§ **The problem**:
Render the stretch of lines from the one containing "The height and width of the screenshot is (373, 560)." through the one containing "click(232, 8)" as a Markdown table with the columns Row and Line, numbering each line and omitting blank ones.
++++++++
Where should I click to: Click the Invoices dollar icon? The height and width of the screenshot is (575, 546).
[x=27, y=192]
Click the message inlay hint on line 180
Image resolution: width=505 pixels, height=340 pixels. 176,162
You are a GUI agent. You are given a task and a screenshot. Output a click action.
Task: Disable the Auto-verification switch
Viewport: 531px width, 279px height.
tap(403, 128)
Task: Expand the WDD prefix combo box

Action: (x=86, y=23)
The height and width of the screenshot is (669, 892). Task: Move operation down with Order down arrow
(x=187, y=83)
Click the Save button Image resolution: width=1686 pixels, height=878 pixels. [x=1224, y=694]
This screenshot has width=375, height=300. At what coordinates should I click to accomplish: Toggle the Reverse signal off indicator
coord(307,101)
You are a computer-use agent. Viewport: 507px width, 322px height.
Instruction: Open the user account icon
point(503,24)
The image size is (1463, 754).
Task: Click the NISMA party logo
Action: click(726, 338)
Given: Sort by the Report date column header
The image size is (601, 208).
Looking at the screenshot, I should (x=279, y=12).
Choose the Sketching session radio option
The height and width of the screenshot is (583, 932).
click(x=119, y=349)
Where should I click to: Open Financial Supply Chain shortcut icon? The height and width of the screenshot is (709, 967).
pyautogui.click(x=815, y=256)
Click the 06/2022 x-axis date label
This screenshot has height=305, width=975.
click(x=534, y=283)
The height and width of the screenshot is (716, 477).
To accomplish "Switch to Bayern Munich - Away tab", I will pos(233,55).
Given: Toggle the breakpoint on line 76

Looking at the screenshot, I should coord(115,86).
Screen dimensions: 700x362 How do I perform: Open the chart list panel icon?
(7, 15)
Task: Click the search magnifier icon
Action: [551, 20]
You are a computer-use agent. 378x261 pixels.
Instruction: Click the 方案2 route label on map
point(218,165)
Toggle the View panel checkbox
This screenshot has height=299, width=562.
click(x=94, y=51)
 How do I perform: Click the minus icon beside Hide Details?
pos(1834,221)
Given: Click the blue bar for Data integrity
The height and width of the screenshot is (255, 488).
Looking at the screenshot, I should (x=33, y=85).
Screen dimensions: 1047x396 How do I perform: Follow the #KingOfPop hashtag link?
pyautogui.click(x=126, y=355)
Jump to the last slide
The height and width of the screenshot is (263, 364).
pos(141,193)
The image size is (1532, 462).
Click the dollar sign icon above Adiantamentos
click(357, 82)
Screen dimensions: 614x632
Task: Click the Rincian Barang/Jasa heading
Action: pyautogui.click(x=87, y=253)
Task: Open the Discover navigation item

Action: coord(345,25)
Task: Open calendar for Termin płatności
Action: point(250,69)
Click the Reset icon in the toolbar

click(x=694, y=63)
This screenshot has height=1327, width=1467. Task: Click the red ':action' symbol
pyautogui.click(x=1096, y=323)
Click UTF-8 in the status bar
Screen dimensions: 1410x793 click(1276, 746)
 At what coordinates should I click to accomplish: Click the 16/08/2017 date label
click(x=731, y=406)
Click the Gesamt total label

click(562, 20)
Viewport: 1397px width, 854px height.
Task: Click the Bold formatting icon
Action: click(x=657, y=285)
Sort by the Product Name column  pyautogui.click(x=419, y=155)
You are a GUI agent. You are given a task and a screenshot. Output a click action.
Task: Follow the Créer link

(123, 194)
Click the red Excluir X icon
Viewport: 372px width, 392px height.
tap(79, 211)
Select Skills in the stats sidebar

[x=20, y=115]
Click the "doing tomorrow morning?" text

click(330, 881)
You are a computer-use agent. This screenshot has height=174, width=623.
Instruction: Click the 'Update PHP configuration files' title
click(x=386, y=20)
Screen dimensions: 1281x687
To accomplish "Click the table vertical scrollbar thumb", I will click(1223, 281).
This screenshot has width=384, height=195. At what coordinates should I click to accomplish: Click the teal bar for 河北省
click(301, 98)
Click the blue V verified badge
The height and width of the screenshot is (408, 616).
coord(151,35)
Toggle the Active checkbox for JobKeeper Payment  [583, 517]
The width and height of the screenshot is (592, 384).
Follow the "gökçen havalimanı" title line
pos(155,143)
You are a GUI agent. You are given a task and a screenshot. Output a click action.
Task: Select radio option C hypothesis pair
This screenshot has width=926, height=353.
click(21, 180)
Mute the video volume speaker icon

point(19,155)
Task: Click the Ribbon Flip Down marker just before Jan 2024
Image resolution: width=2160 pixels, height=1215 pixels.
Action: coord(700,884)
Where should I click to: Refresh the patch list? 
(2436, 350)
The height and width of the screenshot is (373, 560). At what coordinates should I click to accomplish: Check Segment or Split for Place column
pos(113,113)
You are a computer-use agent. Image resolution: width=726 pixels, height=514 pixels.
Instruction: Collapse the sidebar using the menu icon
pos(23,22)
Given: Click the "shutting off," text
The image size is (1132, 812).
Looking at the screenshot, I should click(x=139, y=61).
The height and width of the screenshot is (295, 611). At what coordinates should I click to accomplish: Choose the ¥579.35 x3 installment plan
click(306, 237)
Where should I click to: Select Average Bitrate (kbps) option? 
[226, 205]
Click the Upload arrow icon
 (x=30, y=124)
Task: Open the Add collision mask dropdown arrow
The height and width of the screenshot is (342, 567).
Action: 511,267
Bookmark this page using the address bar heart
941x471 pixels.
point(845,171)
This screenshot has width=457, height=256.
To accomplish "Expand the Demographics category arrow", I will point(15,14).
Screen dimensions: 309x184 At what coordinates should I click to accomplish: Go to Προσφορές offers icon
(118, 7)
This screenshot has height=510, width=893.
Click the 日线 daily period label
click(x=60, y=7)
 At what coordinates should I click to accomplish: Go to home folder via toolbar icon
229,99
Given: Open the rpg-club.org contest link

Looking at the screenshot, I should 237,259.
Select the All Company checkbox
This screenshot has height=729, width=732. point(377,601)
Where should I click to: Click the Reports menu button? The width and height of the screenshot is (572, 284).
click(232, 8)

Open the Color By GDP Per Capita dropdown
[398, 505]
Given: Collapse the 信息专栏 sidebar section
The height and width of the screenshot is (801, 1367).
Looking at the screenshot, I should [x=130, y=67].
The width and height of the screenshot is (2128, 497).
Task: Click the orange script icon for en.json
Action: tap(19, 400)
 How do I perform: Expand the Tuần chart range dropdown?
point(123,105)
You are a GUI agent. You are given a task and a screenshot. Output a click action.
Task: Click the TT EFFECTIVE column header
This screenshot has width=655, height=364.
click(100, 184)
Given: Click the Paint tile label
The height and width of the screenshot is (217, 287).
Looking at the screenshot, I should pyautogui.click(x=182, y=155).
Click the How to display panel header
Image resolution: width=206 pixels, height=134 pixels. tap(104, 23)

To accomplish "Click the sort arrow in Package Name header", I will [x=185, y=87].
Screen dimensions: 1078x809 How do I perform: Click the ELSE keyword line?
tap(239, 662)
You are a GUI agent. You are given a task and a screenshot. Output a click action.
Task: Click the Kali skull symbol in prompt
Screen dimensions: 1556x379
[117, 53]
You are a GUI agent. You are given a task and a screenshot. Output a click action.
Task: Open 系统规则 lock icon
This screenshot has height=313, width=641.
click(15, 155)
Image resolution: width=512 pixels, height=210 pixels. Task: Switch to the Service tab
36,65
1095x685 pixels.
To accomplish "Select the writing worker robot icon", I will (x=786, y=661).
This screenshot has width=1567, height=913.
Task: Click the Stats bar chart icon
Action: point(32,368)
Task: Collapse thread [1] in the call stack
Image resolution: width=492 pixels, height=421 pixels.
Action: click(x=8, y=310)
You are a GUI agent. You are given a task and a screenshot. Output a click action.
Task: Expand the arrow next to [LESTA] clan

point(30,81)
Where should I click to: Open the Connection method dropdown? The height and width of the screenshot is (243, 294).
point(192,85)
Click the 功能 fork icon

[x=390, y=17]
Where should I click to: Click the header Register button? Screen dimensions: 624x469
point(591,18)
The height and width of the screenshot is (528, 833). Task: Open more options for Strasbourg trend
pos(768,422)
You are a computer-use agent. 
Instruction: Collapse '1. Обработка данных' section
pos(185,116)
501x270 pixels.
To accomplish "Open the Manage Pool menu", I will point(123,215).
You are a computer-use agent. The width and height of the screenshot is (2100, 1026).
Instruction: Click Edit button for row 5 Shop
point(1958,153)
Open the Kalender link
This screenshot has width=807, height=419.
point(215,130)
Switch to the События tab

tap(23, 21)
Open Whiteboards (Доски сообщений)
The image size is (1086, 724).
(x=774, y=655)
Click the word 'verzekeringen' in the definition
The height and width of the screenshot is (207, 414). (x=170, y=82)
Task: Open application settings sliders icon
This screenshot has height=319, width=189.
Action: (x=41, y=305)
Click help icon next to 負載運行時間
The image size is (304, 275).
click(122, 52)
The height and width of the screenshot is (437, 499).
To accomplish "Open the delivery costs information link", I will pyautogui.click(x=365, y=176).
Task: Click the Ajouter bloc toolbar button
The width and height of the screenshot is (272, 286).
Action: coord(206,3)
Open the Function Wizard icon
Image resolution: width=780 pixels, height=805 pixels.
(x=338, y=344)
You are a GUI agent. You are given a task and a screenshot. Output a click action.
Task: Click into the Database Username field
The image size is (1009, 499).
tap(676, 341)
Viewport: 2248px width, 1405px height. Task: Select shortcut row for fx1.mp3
++++++++
§ **Answer to this exercise**:
| Row | Line |
|---|---|
| 1 | The height and width of the screenshot is (373, 560). At what coordinates should I click to accomplish: Check Segment or Split for Place column |
| 2 | pos(113,113) |
| 3 | You are a computer-use agent. Image resolution: width=726 pixels, height=514 pixels. |
| 4 | Instruction: Collapse the sidebar using the menu icon |
| 5 | pos(23,22) |
| 6 | Given: Click the "shutting off," text |
| 7 | The image size is (1132, 812). |
| 8 | Looking at the screenshot, I should click(x=139, y=61). |
| 9 | The height and width of the screenshot is (295, 611). At what coordinates should I click to accomplish: Choose the ¥579.35 x3 installment plan |
| 10 | click(306, 237) |
| 11 | Where should I click to: Select Average Bitrate (kbps) option?  |
| 12 | [226, 205] |
| 13 | Click the Upload arrow icon |
| 14 |  (x=30, y=124) |
| 15 | Task: Open the Add collision mask dropdown arrow |
| 16 | The height and width of the screenshot is (342, 567). |
| 17 | Action: 511,267 |
| 18 | Bookmark this page using the address bar heart |
| 19 | 941x471 pixels. |
| 20 | point(845,171) |
| 21 | This screenshot has width=457, height=256. |
| 22 | To accomplish "Expand the Demographics category arrow", I will point(15,14). |
| 23 | Screen dimensions: 309x184 At what coordinates should I click to accomplish: Go to Προσφορές offers icon |
| 24 | (118, 7) |
| 25 | This screenshot has height=510, width=893. |
| 26 | Click the 日线 daily period label |
| 27 | click(x=60, y=7) |
| 28 |  At what coordinates should I click to accomplish: Go to home folder via toolbar icon |
| 29 | 229,99 |
| 30 | Given: Open the rpg-club.org contest link |
| 31 | Looking at the screenshot, I should 237,259. |
| 32 | Select the All Company checkbox |
| 33 | This screenshot has height=729, width=732. point(377,601) |
| 34 | Where should I click to: Click the Reports menu button? The width and height of the screenshot is (572, 284). |
| 35 | click(232, 8) |